Four weeks ago, we interviewed Muazzaz Abayat in his hospital bed in Bethlehem after his release from jail, following nine months of administrative detention. Abayat, who had lost more than half his body weight in jail, told us that throughout his imprisonment, he was beaten, abused, tortured, starved, and deprived of water.
He said that his case was not exceptional—every other Palestinian prisoner faces the same treatment. His unimaginable suffering was sculpted in his face. Abayat compared the Negev prison where he had been held to the notorious U.S. facilities at Guantanamo Bay and Abu Ghraib.
These are the signs of a very sick society indeed—one that has passed through an invisible barrier into savagery. There are no red lines, no respect for international law, and no accountability.
He was never charged with any crime. Looking terrified as he spoke, he told us of his disbelief that “peaceful people with no power can be starved, tortured, and killed” in the 21st century, with no protection, legal representation, or international outrage.

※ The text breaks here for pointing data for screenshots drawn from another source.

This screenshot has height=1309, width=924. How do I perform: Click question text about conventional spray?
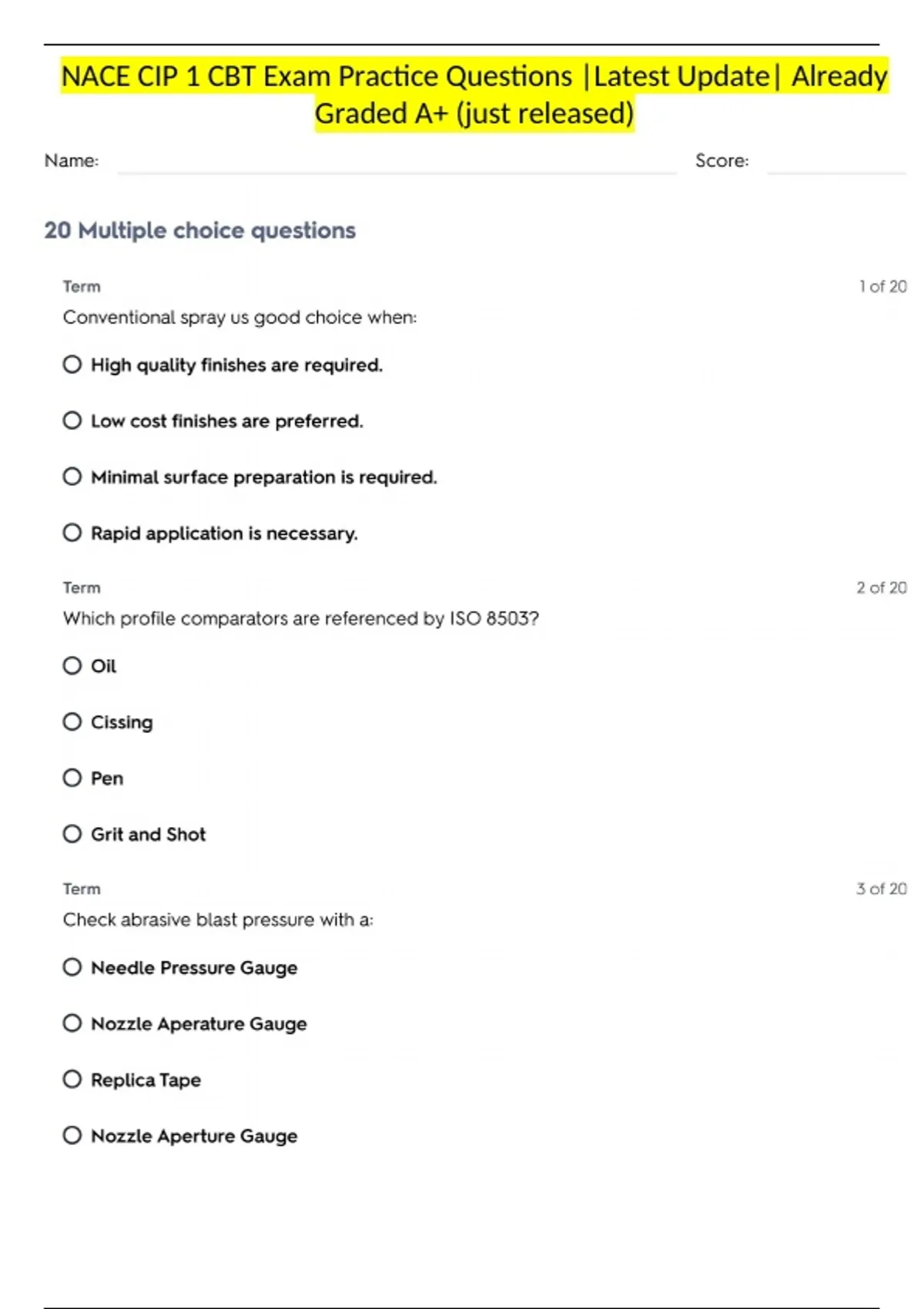(x=239, y=317)
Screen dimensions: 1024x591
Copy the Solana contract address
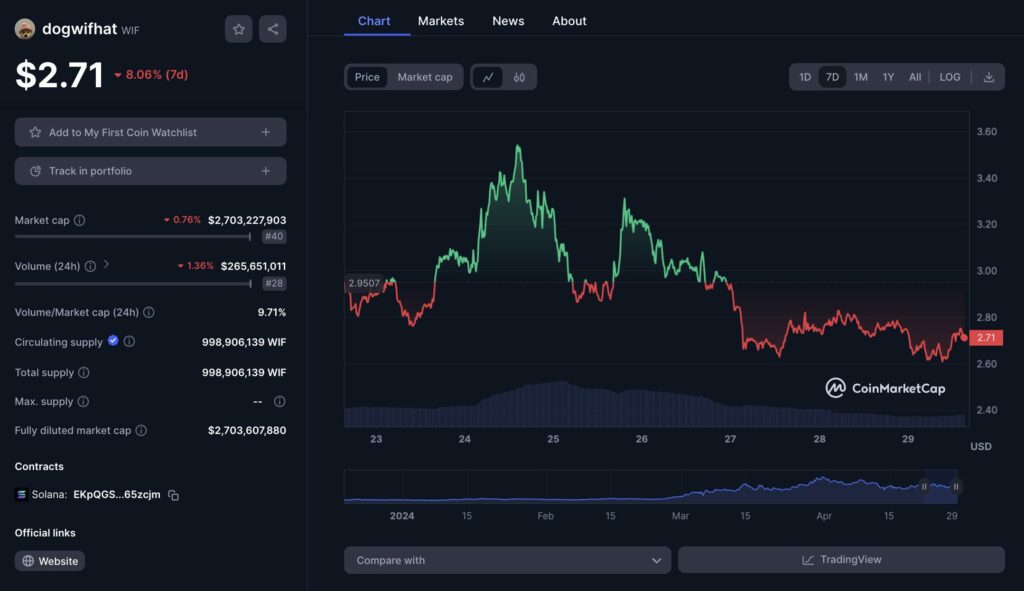[x=174, y=495]
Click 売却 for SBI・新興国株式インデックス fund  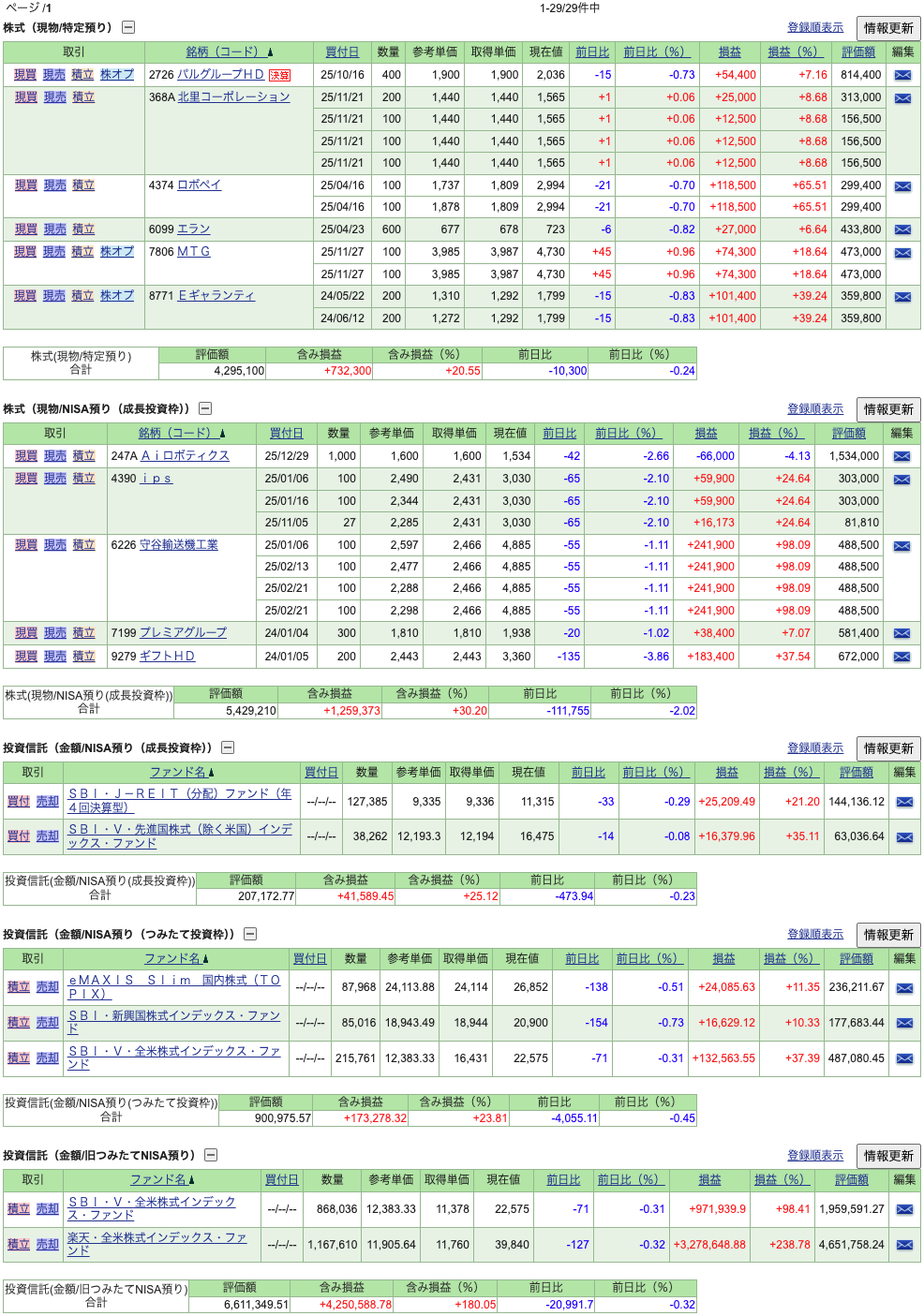pyautogui.click(x=47, y=1023)
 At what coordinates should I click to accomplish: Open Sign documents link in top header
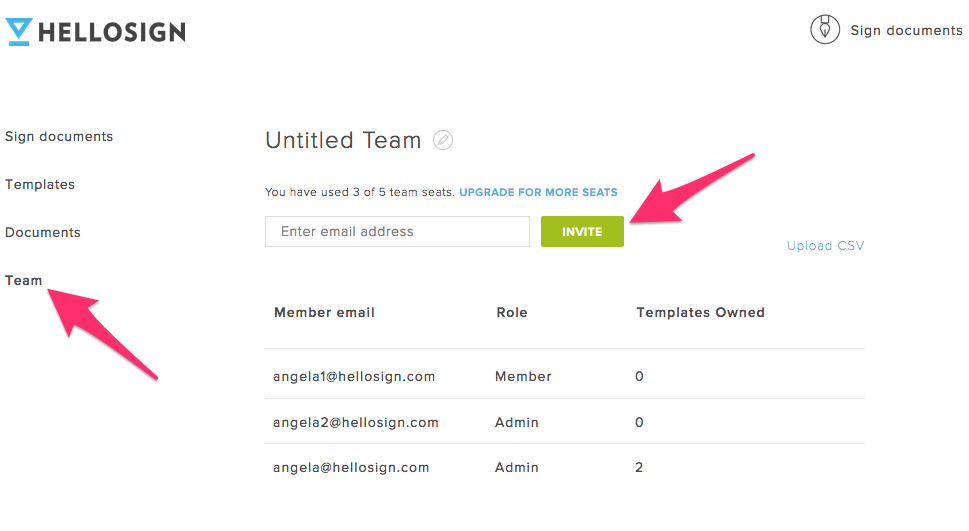906,30
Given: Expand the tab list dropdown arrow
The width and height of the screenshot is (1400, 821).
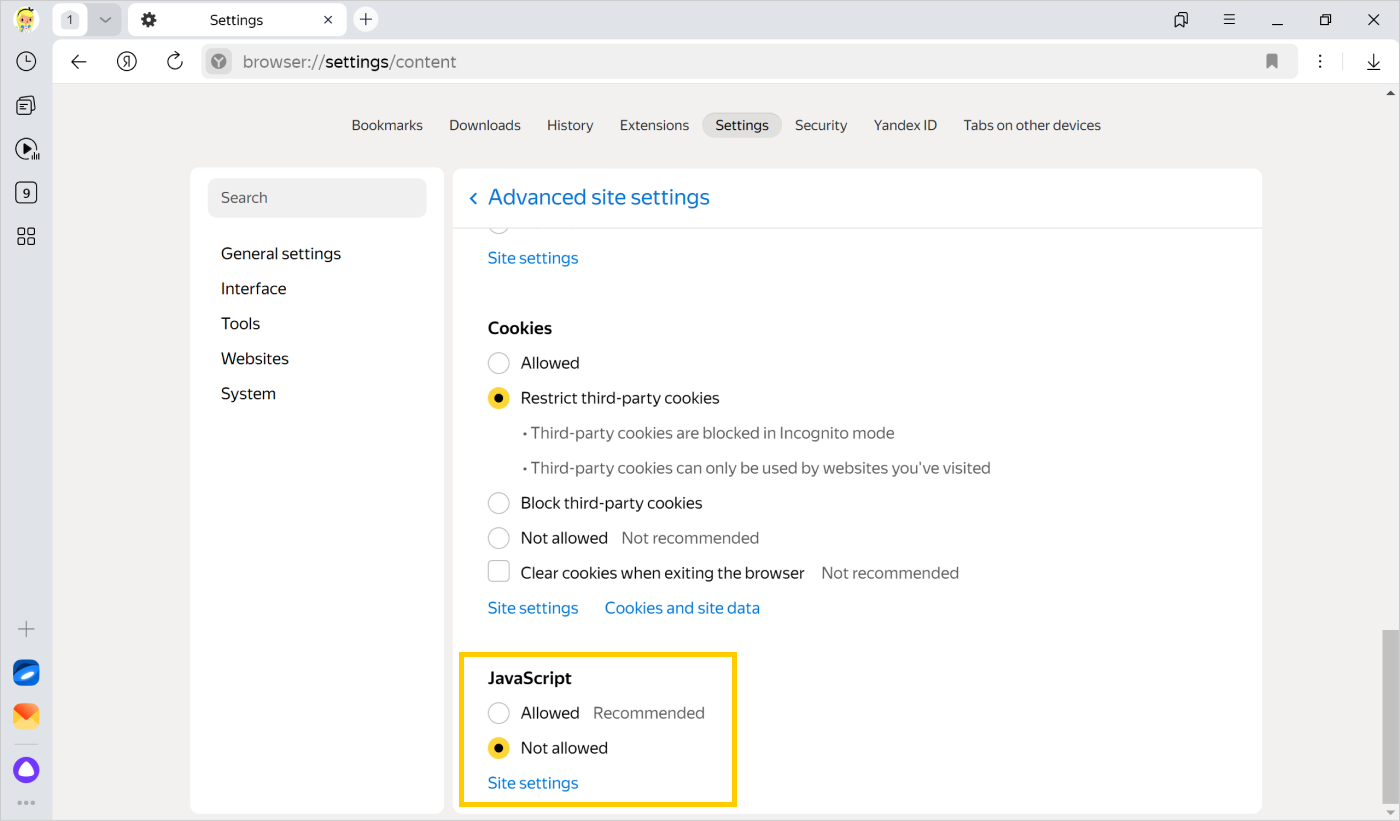Looking at the screenshot, I should point(105,20).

There is still no international outcry. Incredibly, there has not even been comment. Despite the tsunami of evidence in recent days, there has been nothing from Western leaders. Nothing from U.S. President Joe Biden or his vice president, Kamala Harris. Silence from Keir Starmer, the British prime minister who threw his weight behind Israel’s policy of collective punishment in Gaza.
Nor have we heard from the former prime minister, Rishi Sunak, who had previously pledged Israeli Prime Minister Benjamin Netanyahu “unequivocal” support. The British media—with the honorable exception of The Guardian, which gave full coverage to the B’Tselem report—has been largely silent.
This collective omerta from politicians and the media about Israel’s monstrous conduct is hard to comprehend, given that we are talking about systematic war crimes committed on a horrifying scale by a country already under investigation at the International Court of Justice for potential genocide.
Their silence amounts to complicity. As for Israel, the majority of the political and media classes do not appear to think there is much wrong in the torture and abuse of prisoners, with some ministers actively defending the abusers.
During a recent televised debate, one of the panellists suggested it should be legal to use rape as a form of torture. In any other country, such vile comments would be major news.
These are the signs of a very sick society indeed—one that has passed through an invisible barrier into savagery. There are no red lines, no respect for international law, and no accountability. The silence of the West shows that we, too, have entered the same nightmare universe as Ben Gvir and Netanyahu.